PROBLEM STATEMENT: Below is a listing. Copy each line of it that holds the word "will".

SUPPLIED ENTRIES:

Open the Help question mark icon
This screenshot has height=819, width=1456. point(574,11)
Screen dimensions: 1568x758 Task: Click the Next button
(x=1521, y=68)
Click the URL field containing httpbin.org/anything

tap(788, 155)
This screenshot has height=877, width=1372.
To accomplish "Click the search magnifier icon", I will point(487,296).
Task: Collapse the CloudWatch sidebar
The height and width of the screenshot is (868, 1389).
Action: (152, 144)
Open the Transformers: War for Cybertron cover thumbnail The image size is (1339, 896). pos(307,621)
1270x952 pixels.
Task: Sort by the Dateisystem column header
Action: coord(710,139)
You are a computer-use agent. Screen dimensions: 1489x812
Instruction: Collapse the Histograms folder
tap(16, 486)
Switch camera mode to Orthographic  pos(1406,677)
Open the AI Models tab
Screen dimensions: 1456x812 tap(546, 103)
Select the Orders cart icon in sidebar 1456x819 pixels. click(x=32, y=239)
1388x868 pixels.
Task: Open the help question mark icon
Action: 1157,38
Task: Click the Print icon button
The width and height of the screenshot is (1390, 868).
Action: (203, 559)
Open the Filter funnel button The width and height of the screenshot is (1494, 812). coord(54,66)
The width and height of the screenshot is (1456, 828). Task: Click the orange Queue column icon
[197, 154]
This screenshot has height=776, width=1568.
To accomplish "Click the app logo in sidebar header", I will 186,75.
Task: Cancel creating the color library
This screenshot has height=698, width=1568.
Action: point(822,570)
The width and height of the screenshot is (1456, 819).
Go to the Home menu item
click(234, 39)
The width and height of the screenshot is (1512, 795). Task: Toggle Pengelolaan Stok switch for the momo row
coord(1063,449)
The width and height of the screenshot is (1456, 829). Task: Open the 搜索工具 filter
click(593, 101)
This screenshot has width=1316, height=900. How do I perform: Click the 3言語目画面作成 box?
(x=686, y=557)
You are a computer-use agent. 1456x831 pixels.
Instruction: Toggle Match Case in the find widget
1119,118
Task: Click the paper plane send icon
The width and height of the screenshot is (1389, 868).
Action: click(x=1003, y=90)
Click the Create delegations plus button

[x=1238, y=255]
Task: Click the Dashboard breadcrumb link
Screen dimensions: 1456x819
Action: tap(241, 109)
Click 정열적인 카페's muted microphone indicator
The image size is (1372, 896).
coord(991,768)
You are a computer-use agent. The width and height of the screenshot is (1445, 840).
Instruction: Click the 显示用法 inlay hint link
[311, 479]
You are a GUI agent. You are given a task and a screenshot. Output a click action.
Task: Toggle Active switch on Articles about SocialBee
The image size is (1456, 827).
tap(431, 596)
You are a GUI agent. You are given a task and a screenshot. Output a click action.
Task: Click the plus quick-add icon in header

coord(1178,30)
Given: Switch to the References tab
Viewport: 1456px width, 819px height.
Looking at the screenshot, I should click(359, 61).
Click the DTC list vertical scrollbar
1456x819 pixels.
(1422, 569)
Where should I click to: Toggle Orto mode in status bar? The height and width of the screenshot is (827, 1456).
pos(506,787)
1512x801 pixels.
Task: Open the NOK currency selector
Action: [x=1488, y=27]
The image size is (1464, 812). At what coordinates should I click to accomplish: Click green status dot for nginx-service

YOUR SOLUTION:
To accomplish "Click the search magnifier icon", I will point(487,296).
To accomplish "Click the app logo in sidebar header", I will 186,75.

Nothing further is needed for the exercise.